The common asparagus fern grows from fleshy rhizomes which will often be visible on the soil surface.

There are hundreds of varieties of ferns and luckily for us gardeners many of them are easy to grow in an ordinary indoor environment. One group of ferns that are dependable and beautiful houseplants are the ferns in the asparagus fern family. These are common plants, and one of them is familiar to many gardeners because it is often used as a “basket stuffer” in outdoor summer containers.

The common asparagus fern (asparagus sprengeri) is used both as an indoor plant and as a hanging basket plant in the outdoor summer garden where it combines well with other plants and makes a great addition to an arrangement of plants in a tall container or urn. Its finely cut, bright-green foliage is quite sturdy which increases its suitability to being used outside because it will not be damaged by wind as more delicate ferns would be.

The common asparagus fern grows from fleshy rhizomes which will often be visible on the soil surface. Its fronds can easily reach a metre in length and it is a rampant grower, so it is best suited to a large container – either a hanging basket or a container which has substantial height. It has a good, pendulous growth habit and will provide cascading foliage tumbling from any container in which it is planted.

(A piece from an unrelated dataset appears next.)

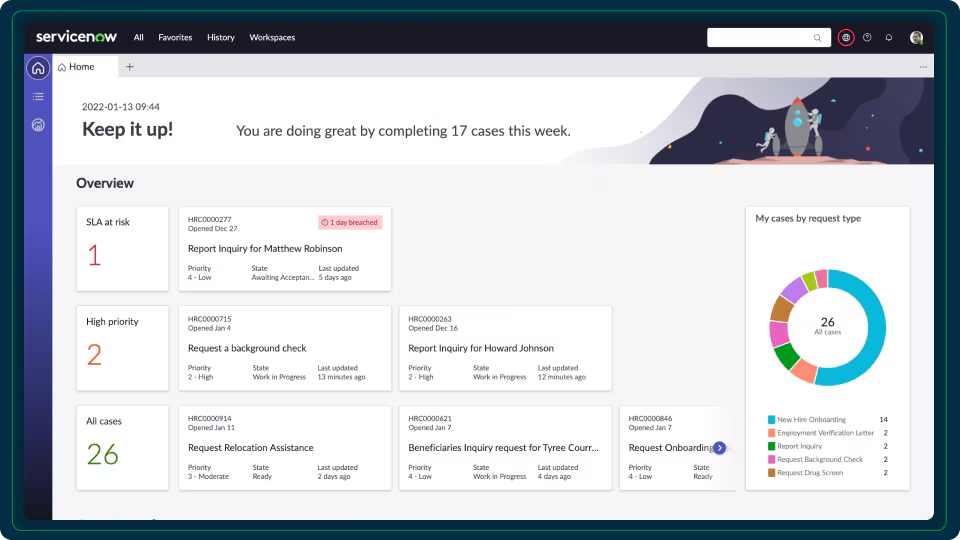The image size is (960, 540).
Task: Open the Favorites menu
Action: point(175,37)

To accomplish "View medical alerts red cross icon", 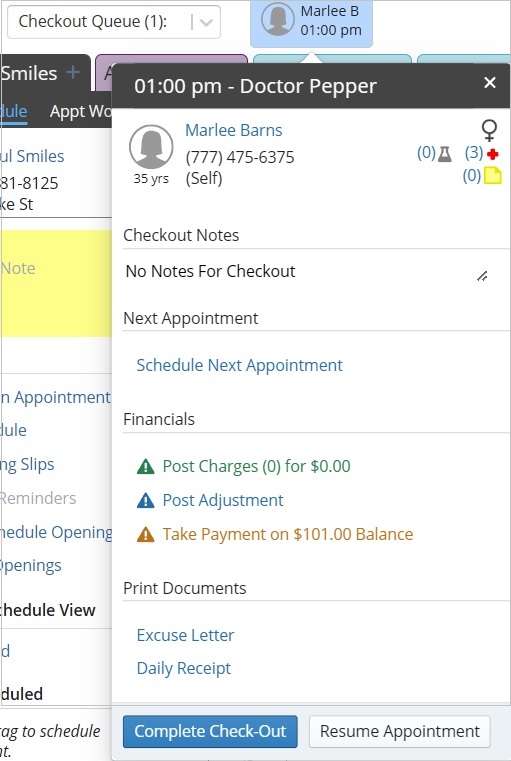I will click(x=493, y=155).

Another variety of asparagus fern, asparagus densiflorus, more commonly referred to as the foxtail fern, is also an attractive plant for use both inside and outdoors. It has finely cut foliage similar to other asparagus ferns, but the tiny leaves are arranged all around the stems to create a roundish effect and hence its name to describe the round-shape fronds. The fronds do in fact resemble the shape of a fox’s tail. As its Latin name indicates, its foliage is denser than that of the common asparagus fern.

The fronds are more upright in growth habit than its asparagus sprengeri cousin, so it can be used as a tabletop fern as

opposed to a hanging basket plant. Its foliage is the typical bright green of the asparagus fern family and its fronds also are tough and wiry.

Although I have seen this plant used outdoors, I think it is best suited for indoor use, where its structural beauty can be admired, but if used outdoors, it is best planted alone in a container as opposed to being combined with other plants in a larger container.

The asparagus fern family is an interesting one. The common asparagus fern and the slightly more exotic foxtail fern are just two examples. These ferns make great additions to any houseplant collection.